▸ Stored rows:
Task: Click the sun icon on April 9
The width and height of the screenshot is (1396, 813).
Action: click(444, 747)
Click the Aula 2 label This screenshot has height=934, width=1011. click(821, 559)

* * *

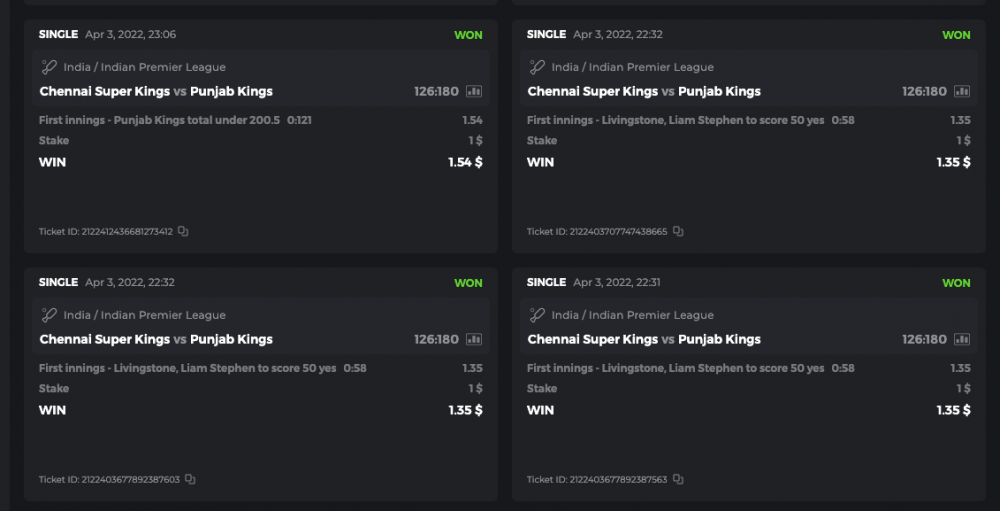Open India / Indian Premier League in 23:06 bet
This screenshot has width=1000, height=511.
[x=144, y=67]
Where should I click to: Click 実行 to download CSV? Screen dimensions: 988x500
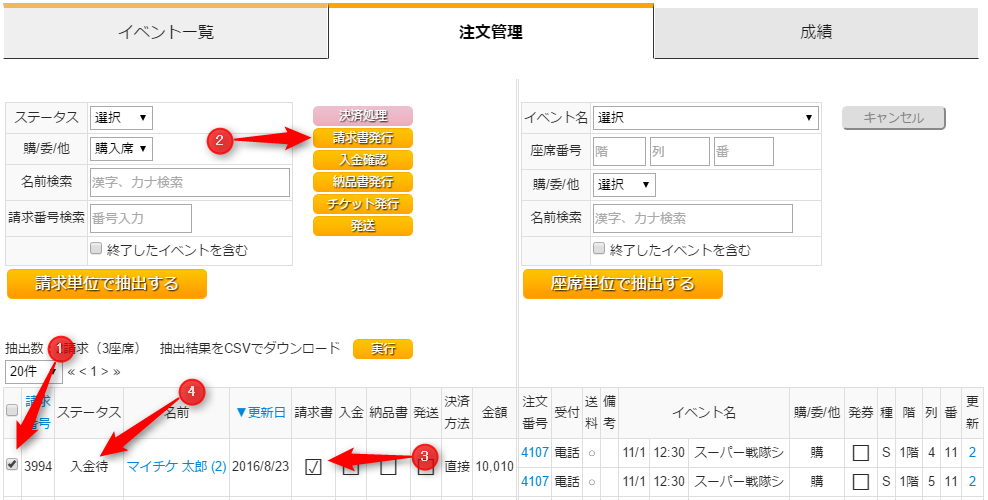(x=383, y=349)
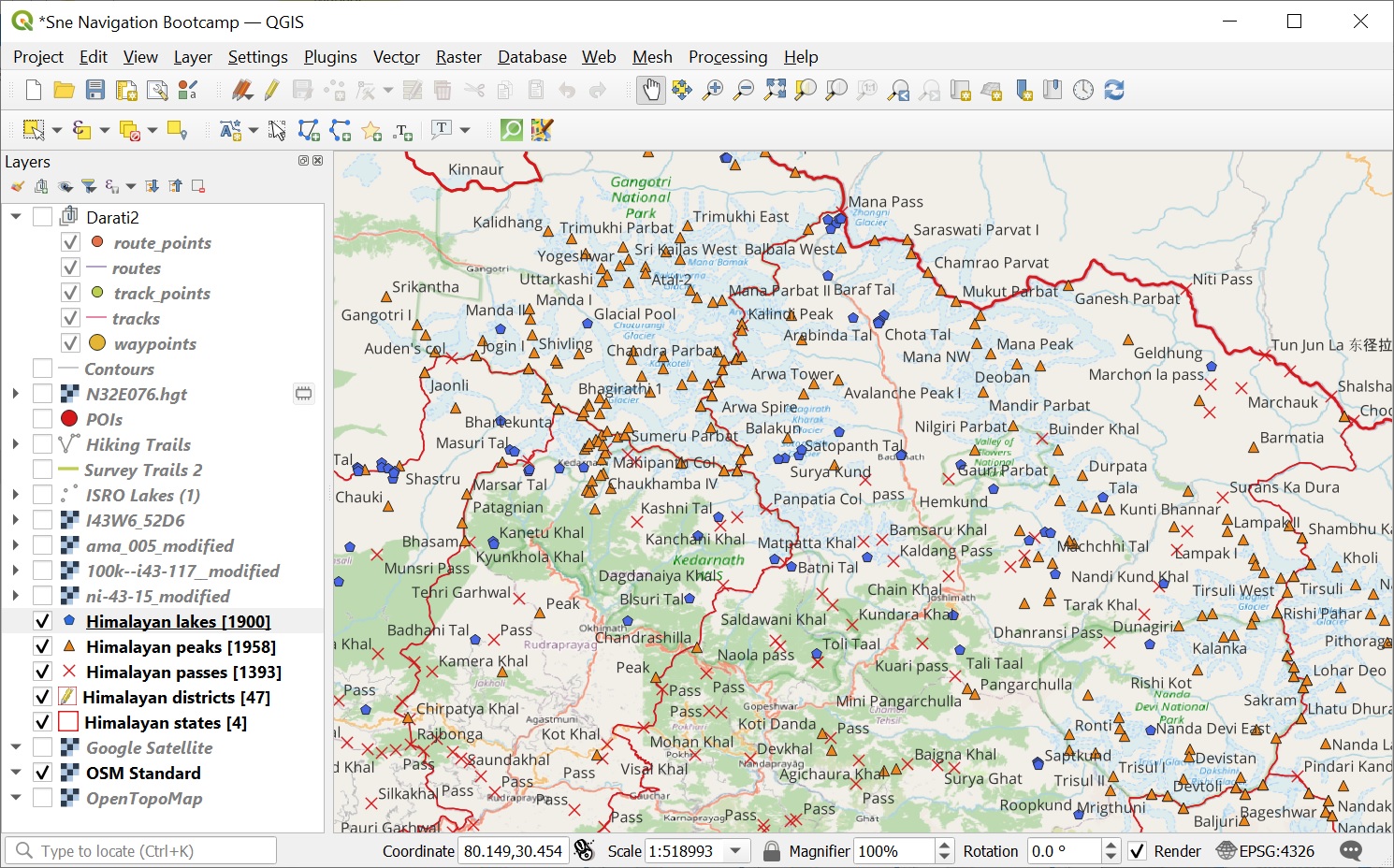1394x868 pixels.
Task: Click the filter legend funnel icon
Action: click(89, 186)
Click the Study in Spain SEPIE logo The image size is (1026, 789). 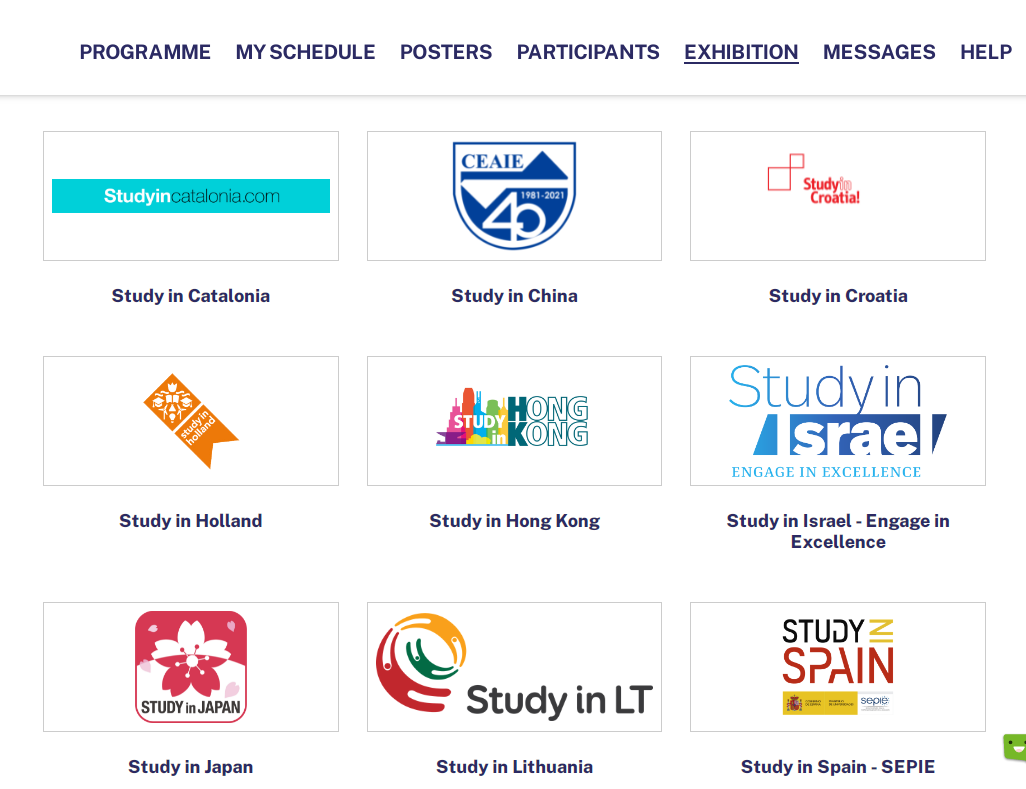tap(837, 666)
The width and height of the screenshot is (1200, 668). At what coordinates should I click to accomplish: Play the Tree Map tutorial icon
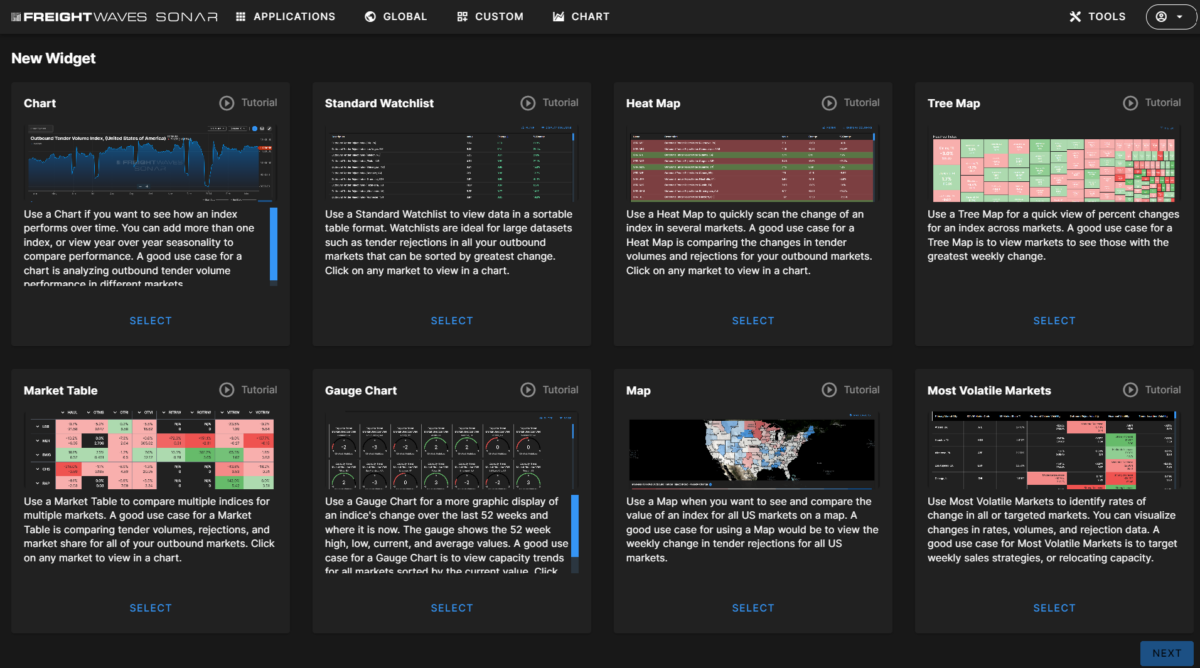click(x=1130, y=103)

▸ Given request:
Please convert the lines of the rows, starting with the line that contains "Task: Click the sun icon on April 9" and going on through the line that contains "Click the Aula", into a numbered list that leaves out any blank lines.

▸ Correct response:
1. Task: Click the sun icon on April 9
2. The width and height of the screenshot is (1396, 813).
3. Action: click(444, 747)
4. Click the Aula 2 label This screenshot has height=934, width=1011. click(821, 559)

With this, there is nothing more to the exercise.